** START OF SUPPLIED TEXT **

Bridging the Gap Between Customer Expectations and Customer Experience Image

Bridging the Gap Between Customer Expectations and Customer Experience

For three weeks each summer dozens of elite cyclists team up to ride long distances through hot temperatures and high altitudes.

The grueling 21 stages of the Tour de France are not unlike the digital transformation efforts being undertaken in the financial services industry today. 

Whether you’re an incumbent or a new market entrant, you are very much experiencing every demanding kilometer of the changing landscape on this journey. Customer expectations are reaching the heights of the steepest climbs in the Alps. Meanwhile, industry NPS scores are on a steady descent towards the depths of the Loire Valley. 

What’s at the root of this stunning gap between customer expectations and customer experience?  Maybe you’re trying to ride a tricycle on this grueling, challenging course and wondering if you’ll be able to finish, much less compete. 

In a recent survey of executives from financial institutions and fintechs, respondents identified legacy technology as one of the top two most significant challenges to business success over the next five years. 

Right now, companies are dealing with slow, inefficient, and siloed customer data platforms that impede true progress. The cumbersome process of collecting data from various systems saddles client-facing teams with an administrative burden and creates increased risk of manual error—a particular concern given the increasingly complex regulatory environment. 

And most critically, once aggregated, these disparate sources of information do not produce the types of actionable insights that Relationship Managers need in order to act as trusted advisors that can offer prescriptive guidance. 

It is this dynamic that leaves clients yearning for a more strategic, personalized, impactful relationship. Instead, they are often stuck with protracted onboarding, disjointed experiences, and sporadic business reviews that ultimately feel transactional rather than transformative.

So, what is to be done?

One of the most notable team tactics employed by the peloton during the Tour de France may serve as inspiration here. Drafting, or riding in the slipstream of the peloton, is the idea that when riders are positioned correctly they see significant gains in efficiency and achieve far greater outcomes. 

So, what must financial institutions and fintechs do to position their “riders” more effectively?  How can they achieve the equivalent of a slipstream effect that results in better client experiences and outcomes?

What’s missing is a data-driven strategy that starts with three basic imperatives:

Aggregate your customer feedback and signals.

** END OF SUPPLIED TEXT **

## TO-DO LIST
1. According to the article on customer expectations, why is the increased risk of manual error from collecting data across systems a particular concern?
2. List the things that the article on customer expectations says clients are often stuck with instead of the relationship they want.

** START OF PROVIDED MATERIAL **

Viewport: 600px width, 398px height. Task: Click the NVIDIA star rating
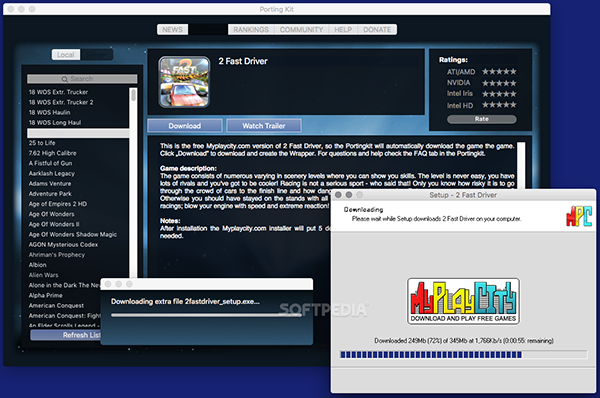tap(499, 83)
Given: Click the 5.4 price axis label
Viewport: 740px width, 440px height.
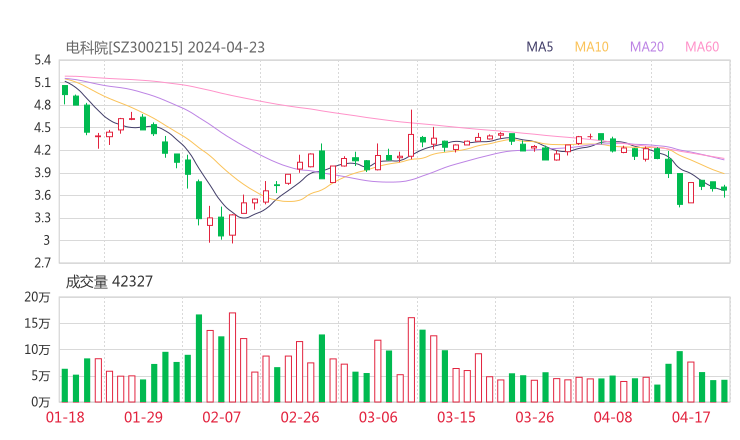Looking at the screenshot, I should pyautogui.click(x=41, y=60).
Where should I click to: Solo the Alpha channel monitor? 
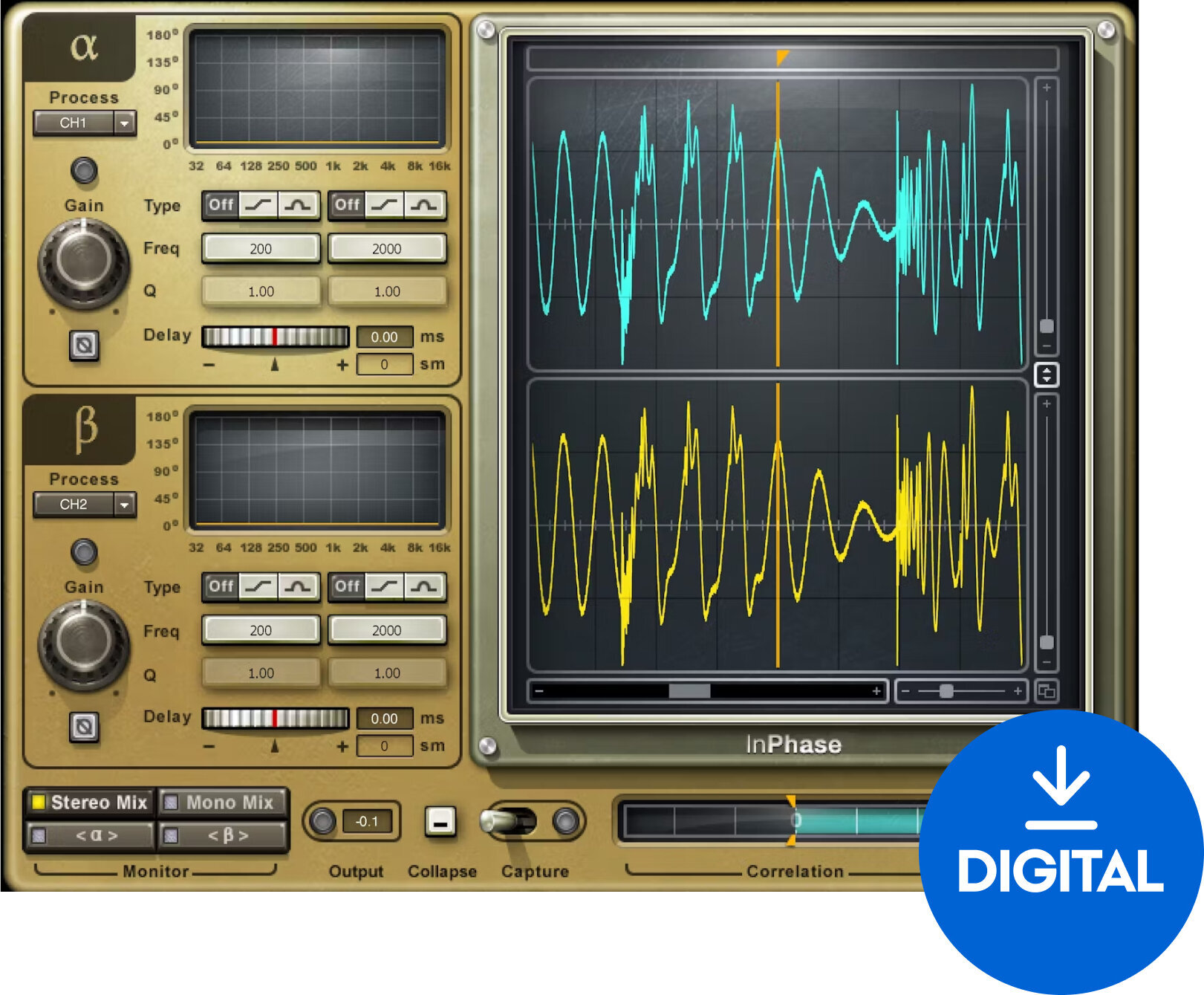[91, 836]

** END OF PROVIDED MATERIAL **

## SOLUTIONS IN ORDER
1. It is a particular concern because the regulatory environment is increasingly complex.

2.
- Protracted onboarding
- Disjointed experiences
- Sporadic business reviews that ultimately feel transactional rather than transformative